I remember classmates in school bitching and moaning about the historical class work, like using arrowroot, tapioca and rice as thickeners and panades.  Complaints of "why are they wasting our time on things we will never use?" were pretty common.  I wonder how many of these guys have found themselves suddenly looking for a gluten free mod, or even in a "molecular" place where these "archaic" ingredients are pretty standard pantry items.

In other words, you never know you need something until you need it.


----------



## chef jr (Jun 4, 2015)

Here's a followup to my question with a clarification: Many chefs today make what they call a demi but is actually a Fond lie or Jus lie, a brown sauce made by reduction and thickened with a refined starch (arrowroot, potato starch). Are the days of making a roux-based Espagnole and then refining that to a dem-glace over? I don't know of any modern kitchens that do that today.


----------



## allanmcpherson (Apr 5, 2007)

I suspect that is more than a fair statement.  And, honestly, that is what I would show staff in my kitchen to do. However, in a school environment, I would certainly teach the historical ways and means to give students that sense of "from there to here" and they way food standards change.


----------



## ed buchanan (May 29, 2006)

Cheflayne..

      I have found myself in the same scenario. Working free lance for many caterers oer the years I was also asked to ""fix their errors" My classical culinary background came in quite handy on many occasions. How many people today even know what a Consomme Cellestine or Royal , Crabmeat Dewey,  Chicken Jennettes Chaud Froid, or a  Gallantine  are??? . Knowing how to make Espanole or Demi or Glace D" Viand , will to students only add to their culinaryknowledge even though possibly made once or twice in their careers, at least they know.


----------



## cheflayne (Aug 21, 2004)

Chef JR said:


> Are the days of making a roux-based Espagnole and then refining that to a dem-glace over?

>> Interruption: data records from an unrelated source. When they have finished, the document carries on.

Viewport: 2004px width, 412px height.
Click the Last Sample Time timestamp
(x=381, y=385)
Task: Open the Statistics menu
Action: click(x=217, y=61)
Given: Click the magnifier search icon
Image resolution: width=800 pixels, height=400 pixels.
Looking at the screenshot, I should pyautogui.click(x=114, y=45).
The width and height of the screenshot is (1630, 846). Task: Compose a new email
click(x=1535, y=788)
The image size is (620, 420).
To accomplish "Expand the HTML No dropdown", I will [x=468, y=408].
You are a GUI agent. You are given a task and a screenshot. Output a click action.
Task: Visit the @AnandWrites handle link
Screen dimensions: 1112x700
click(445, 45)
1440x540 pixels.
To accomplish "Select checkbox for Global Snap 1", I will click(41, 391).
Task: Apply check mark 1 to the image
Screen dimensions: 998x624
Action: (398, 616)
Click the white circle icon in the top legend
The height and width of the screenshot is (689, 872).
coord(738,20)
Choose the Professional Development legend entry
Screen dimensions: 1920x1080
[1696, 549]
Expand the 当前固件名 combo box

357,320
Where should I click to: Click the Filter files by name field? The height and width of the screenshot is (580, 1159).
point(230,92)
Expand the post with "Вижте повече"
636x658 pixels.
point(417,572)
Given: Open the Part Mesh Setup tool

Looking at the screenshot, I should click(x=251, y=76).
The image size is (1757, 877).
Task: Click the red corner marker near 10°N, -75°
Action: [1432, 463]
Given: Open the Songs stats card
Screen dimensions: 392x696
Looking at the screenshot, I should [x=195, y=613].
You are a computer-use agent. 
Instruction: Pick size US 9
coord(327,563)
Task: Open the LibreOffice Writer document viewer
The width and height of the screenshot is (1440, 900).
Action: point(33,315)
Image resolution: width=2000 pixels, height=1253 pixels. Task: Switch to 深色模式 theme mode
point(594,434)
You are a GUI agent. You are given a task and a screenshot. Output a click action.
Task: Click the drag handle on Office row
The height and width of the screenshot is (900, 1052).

Yes, although my experience with restaurants is glace de viande rather than fond lie or jus lie.


----------



## fablesable (Oct 11, 2014)

That is a very fair question to ask and quite relevant in today's kitchen applications. However, I agree with most chef's on here as I was classically trained with the mother sauces which has always given me a huge advantage over most chefs in today's kitchen. When I was starting out after culinary school, making the sauces was my job in the kitchen at a local 5-star hotel........of course this was a while ago.

Before changing careers to a pastry chef, I taught my kitchen staff the difference in flavour, consistency and technique between the more modern version of a demi and the espagnole to demi version so that they can know for themselves personally and not be told the difference. I believe it is crucial to learn the basics like these foundational mother sauces even if you think it will never be used again. One never knows in this industry when the "old" way will suddenly be the "new" way.

So my answer to your question of: Are the days of making a roux-based Espagnole and then refining that to a dem-glace over? *POSSIBLY*


----------



## rickychips (Jan 21, 2017)

I thought I would resurrect this old thread because I love to make espagnole sauce as a base for meat sauces, as old fashioned as that may sound!

I do have a question though which someone from this thread might be able to answer.

When making a classic demi-glace by adding stock to espagnole, what's to stop you making the espagnole with twice the stock in the first place and therefore effectively cutting out a step?

I've been making gravy like this for years - Mirepoix and bacon made into a brown roux and cooked with oxtail stock and a small amount of tomato paste, with meat juices from a de-glazed pan added at the end.

What exactly am I making here? /img/vbsmilies/smilies/lol.gif


----------



## frankie007 (Jan 17, 2015)

There is no roux in these sauces, that would be too easy. Reduction, reduction, reduction. This is why these sauces are a bit outdated, they are expensive, and very time consuming. Thickening would come from pigs trotters and calf's feet. You always have to have a huge stock pot on and (at least in UK) you can't leave it on the stove overnight on pilot light as we used to because of safety issues. I had some proper red wine sauce the other day though and let me tell you it was delicious! I don't know many places that do it nowadays.....


----------